On Wednesday I shared some thoughts on asking for help and paying for help. We all get asked to help with something at some point. If you’re like me, you want to help and you may have a hard time saying no when you’re asked for help. There are some benefits to saying no when you really cannot help.
All of us are seen as “experts” by someone. If you have a just a little more knowledge than the person asking for your help, you’re that person’s “expert.” For example, a couple of years ago I my friend, Bruce, asked me if I could help him develop a website for his small business. I initially said yes. I changed my mind when he started talking about setting-up an online shopping cart, that was out of my realm of expertise. In that case I referred Bruce to another acquaintance who can and does create website that have secure online shopping carts. Bruce was happy with the referral because he now had two experts to tap for information.
When the first iPad came out I received some requests from schools that wanted professional development around iPads.
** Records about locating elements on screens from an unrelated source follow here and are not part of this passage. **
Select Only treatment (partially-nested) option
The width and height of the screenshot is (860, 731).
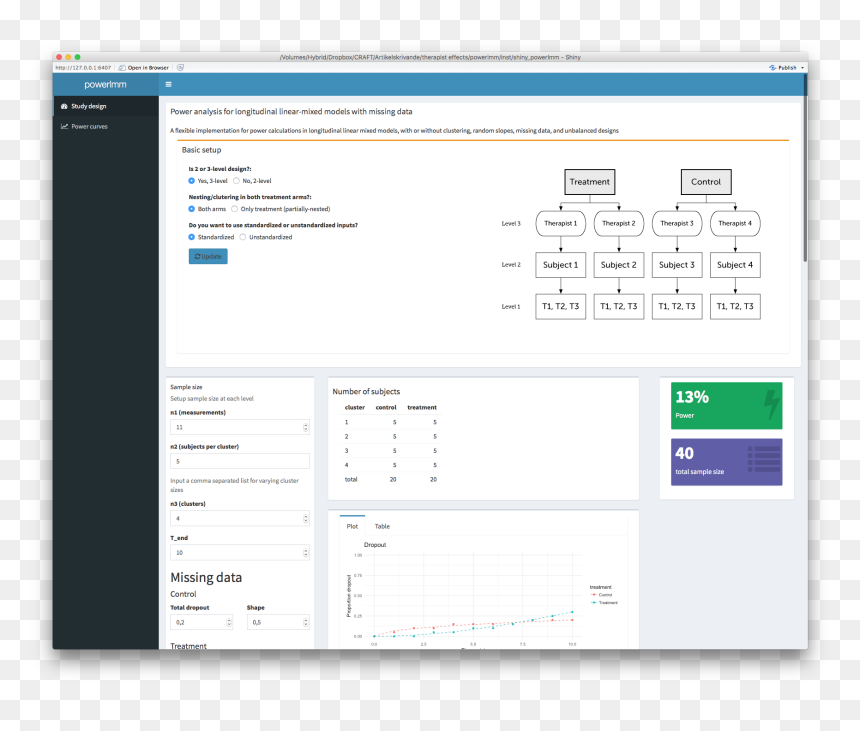[235, 209]
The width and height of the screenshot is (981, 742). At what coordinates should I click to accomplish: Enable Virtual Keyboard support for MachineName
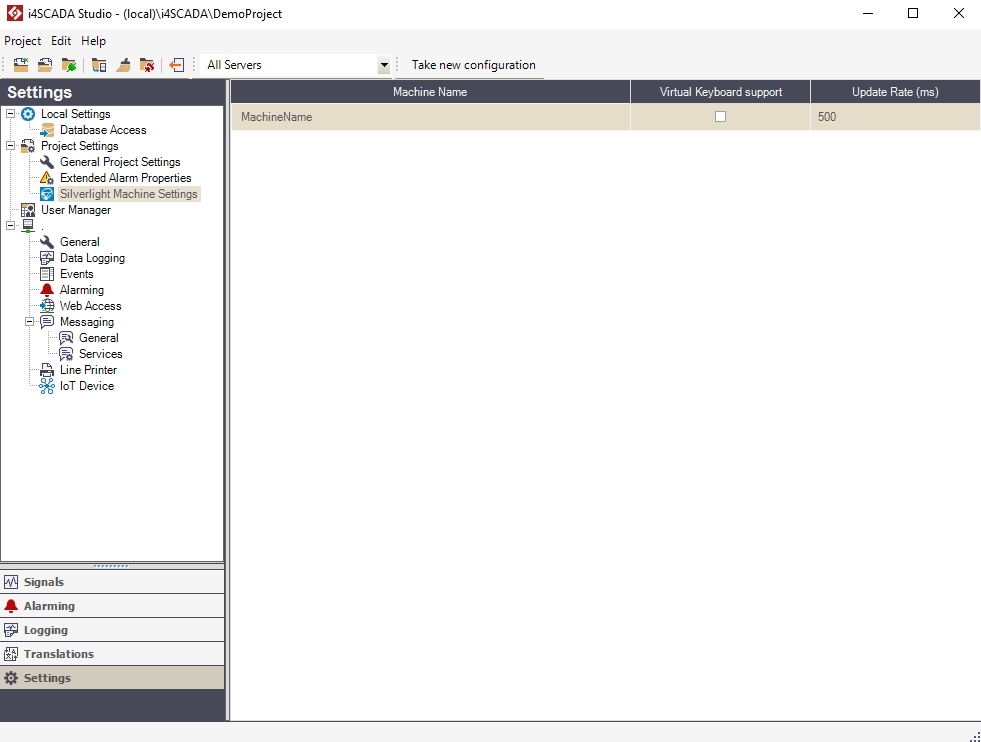pyautogui.click(x=720, y=117)
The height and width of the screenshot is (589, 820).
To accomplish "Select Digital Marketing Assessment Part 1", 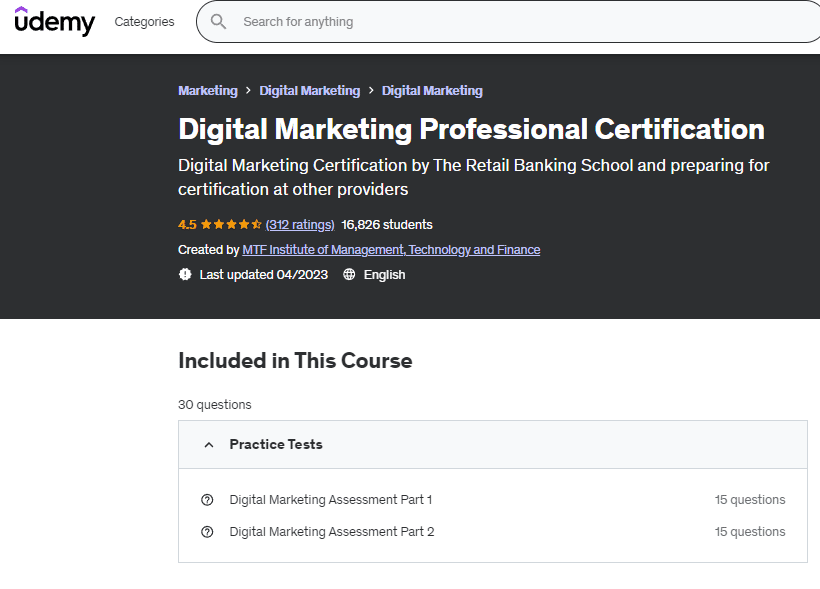I will (x=330, y=500).
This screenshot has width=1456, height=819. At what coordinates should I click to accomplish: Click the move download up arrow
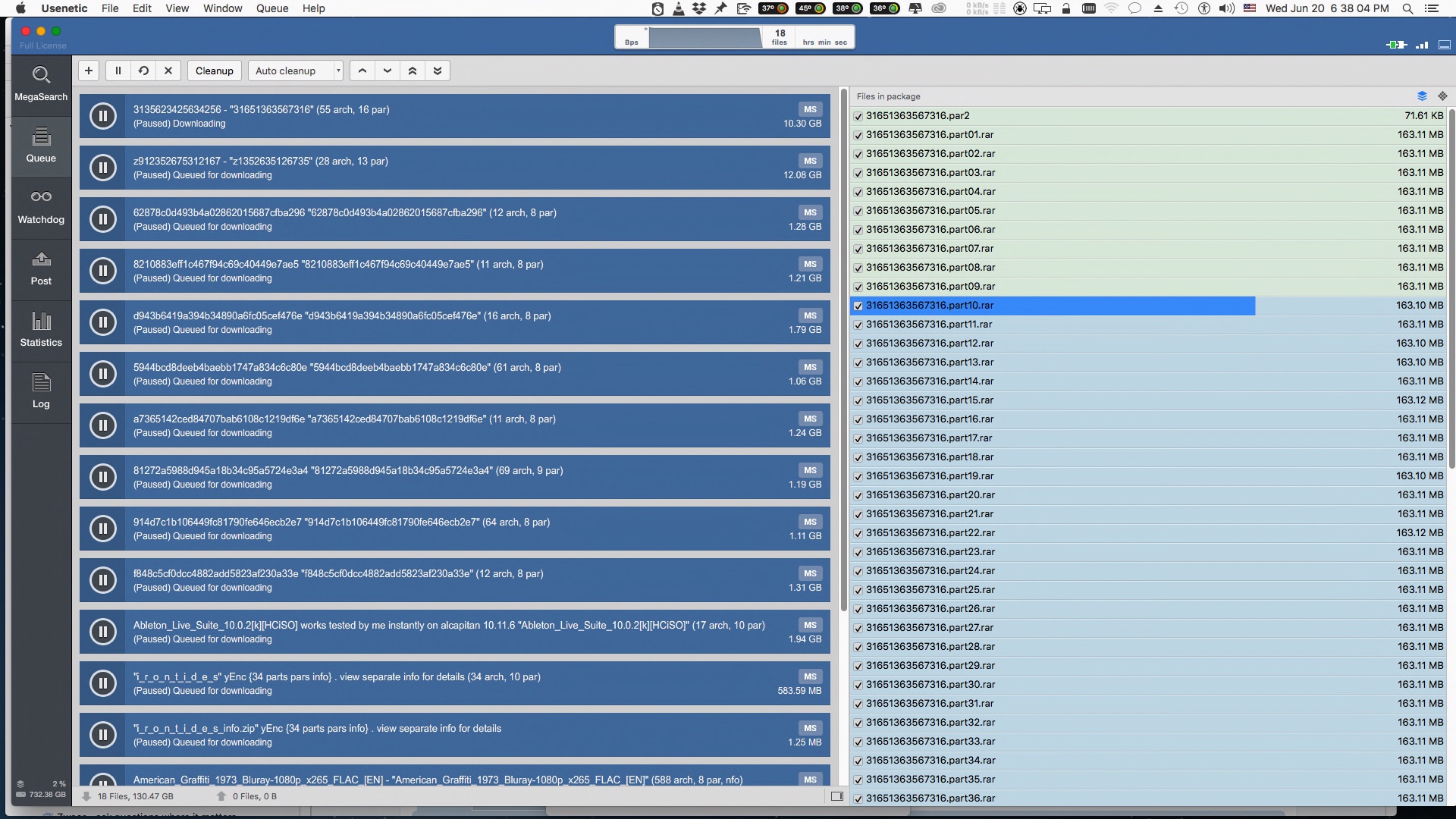coord(362,70)

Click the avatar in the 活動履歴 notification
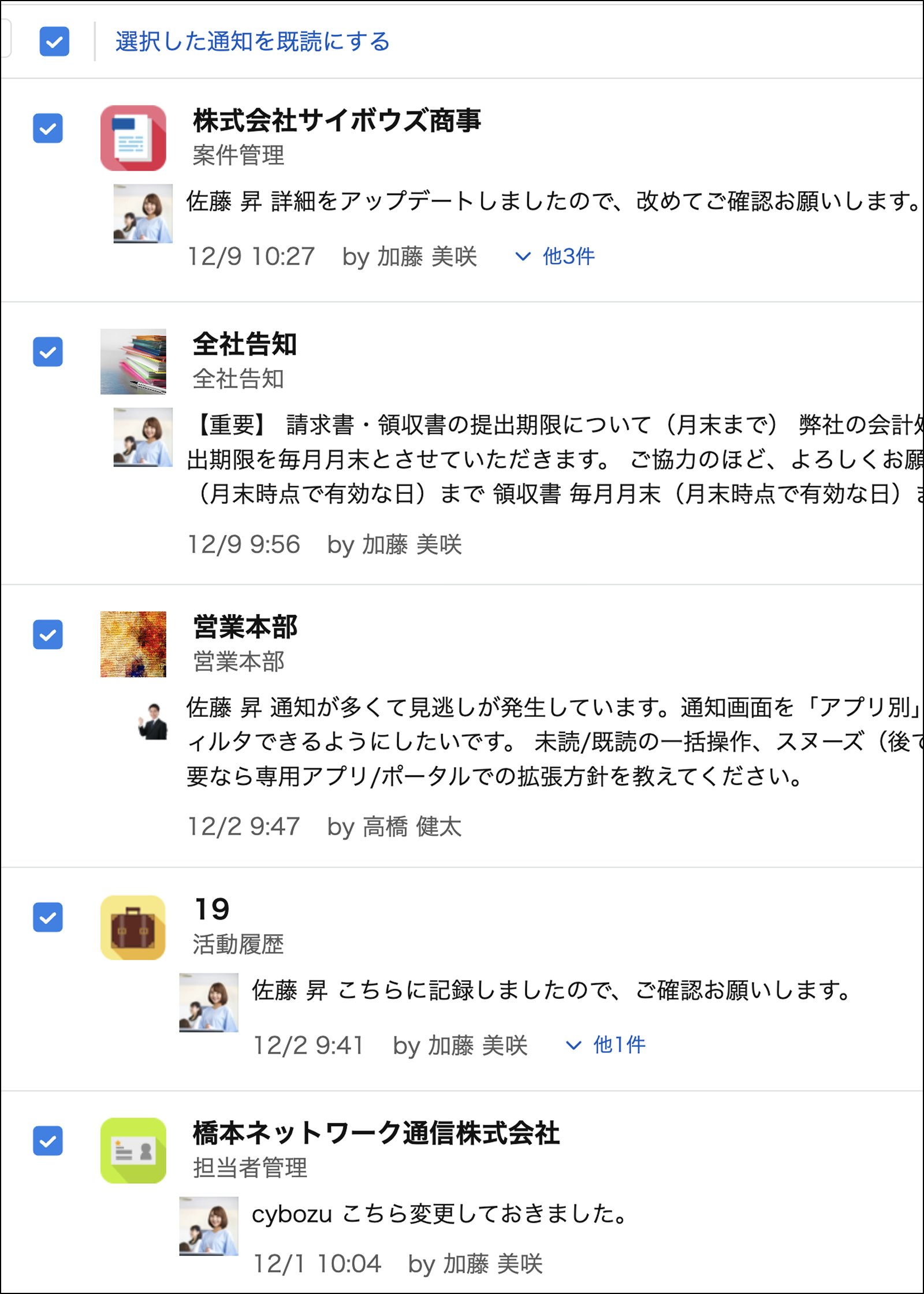tap(209, 1002)
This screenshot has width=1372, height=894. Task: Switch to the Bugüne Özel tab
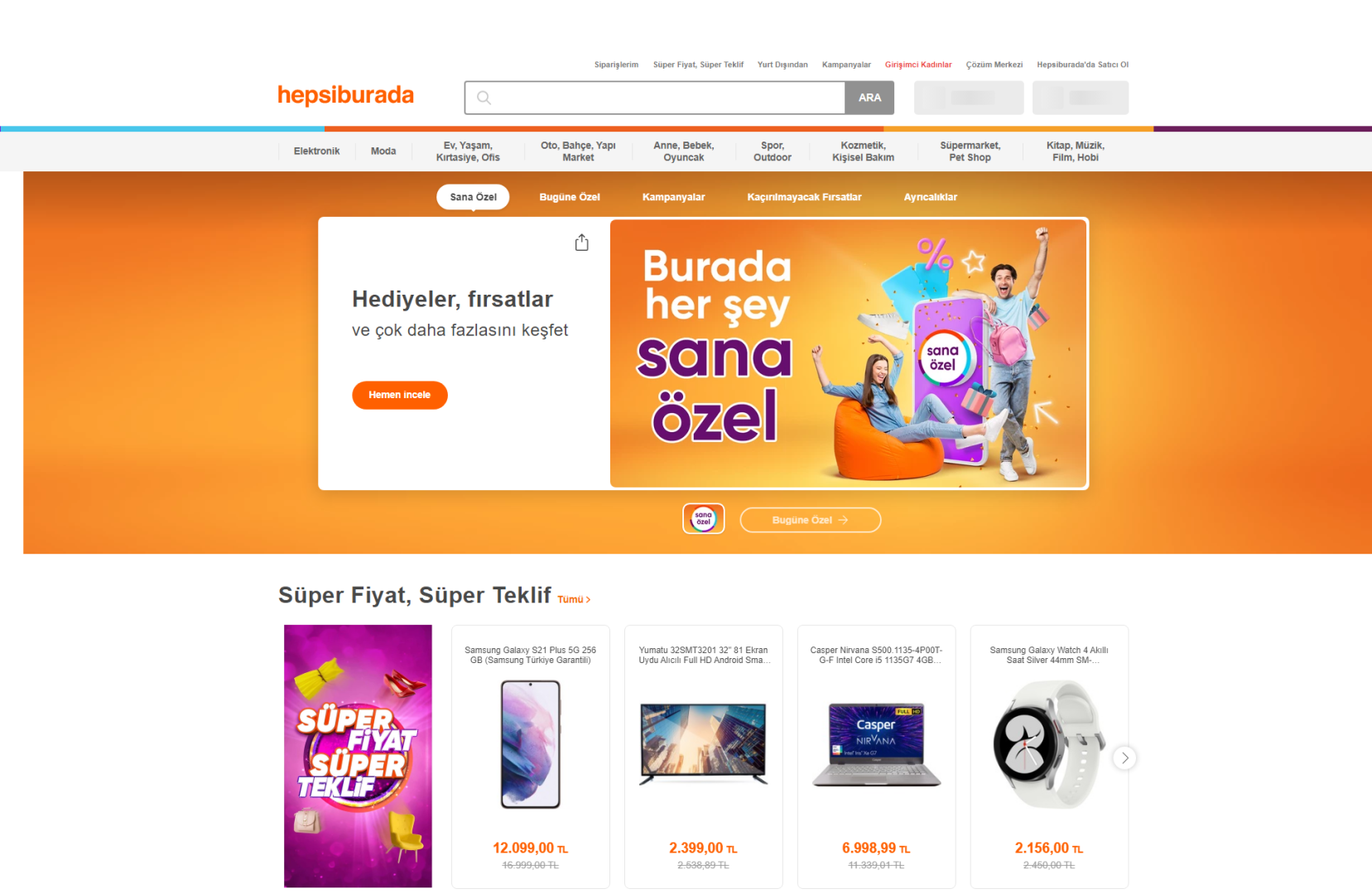[570, 197]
At that point I didn’t feel that I had enough experience with iPads to offer iPad PD. So rather than say yes then end up offering a less-than-great workshop, I referred those requests to a couple of people that I knew would do a great job. The schools were happy, the people who got the jobs were happy, and my professional reputation was not dinged by trying to rush to develop a PD workshop. (By the way, I now offer PD with iPads).
Sometimes it’s better to say, “sorry, I can’t help you” than it is to fake it and offer help that doesn’t really help.